Los elementos de convicción que se encuentran regulados en los arts. 233 y 239 del CPP, deben ser objeto de una correcta y adecuada ponderación valorativa, sobre cuya base los jueces y tribunales ordinarios en materia penal, se encuentran en la facultad de emitir las siguientes decisiones: a) La detención preventiva -medida de ultima ratio-; b) La cesación de la detención con la necesaria imposición de medidas sustitutivas; y, c) Finalmente la revocatoria del beneficio de cesación por causales previstas en la ley, sobre el derecho a la libertad de todo imputado o procesado, que se encuentra sometido a proceso penal, constituyendo dicha ponderación, una labor intelectiva y privativa de las autoridades judiciales citadas, en el marco de sus especificas atribuciones conforme mandan los arts. 236, 239 y 240 del CPP.

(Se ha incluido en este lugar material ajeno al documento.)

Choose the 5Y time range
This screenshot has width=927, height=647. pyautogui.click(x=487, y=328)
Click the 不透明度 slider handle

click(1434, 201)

La doctrina constitucional, ha establecido que dicha función que consiste en la valoración correcta de los elementos de convicción, corresponde solo a la justicia ordinaria, concretamente a la jurisdicción en materia penal, así la SCP 0281/2012 de 4 de junio, estableció lo siguiente: “Los principios de legalidad e inmediación, rigen la actividad de la jurisdicción ordinaria en lo que respecta a la incorporación y ponderación de los elementos o prueba que sustentan sus decisiones, en función de su pertinencia y oportunidad. En materia procesal penal, la imposición de una medida cautelar personal o real, obedece a garantizar el cumplimiento de la ley, el desarrollo del proceso, el descubrimiento de la verdad histórica de los hechos y la presencia del imputado -carácter instrumental; la imposición de las mismas se rige esencialmente por la concurrencia de los requisitos que establece la norma adjetiva penal, correspondiendo al juez o tribunal que ejerza el control jurisdiccional de la investigación valorar o sopesar la concurrencia de los suficientes elementos de convicción que hagan procedente la aplicación de la medida cautelar, su cesación y/o modificación.

En ese marco, no corresponde a la jurisdicción constitucional efectuar la función de ponderación que compete única y exclusivamente a los jueces y tribunales que tienen a su cargo la causa; en el entendido, que este Tribunal tiene por función exclusiva ejercer el control de constitucionalidad y resguardar el respeto de los derechos reconocidos en la Constitución Política del Estado y en la ley y no así la ponderación de los suficientes elementos que motivaron la imposición o no de una medida cautelar, como seria el caso de la detención preventiva”.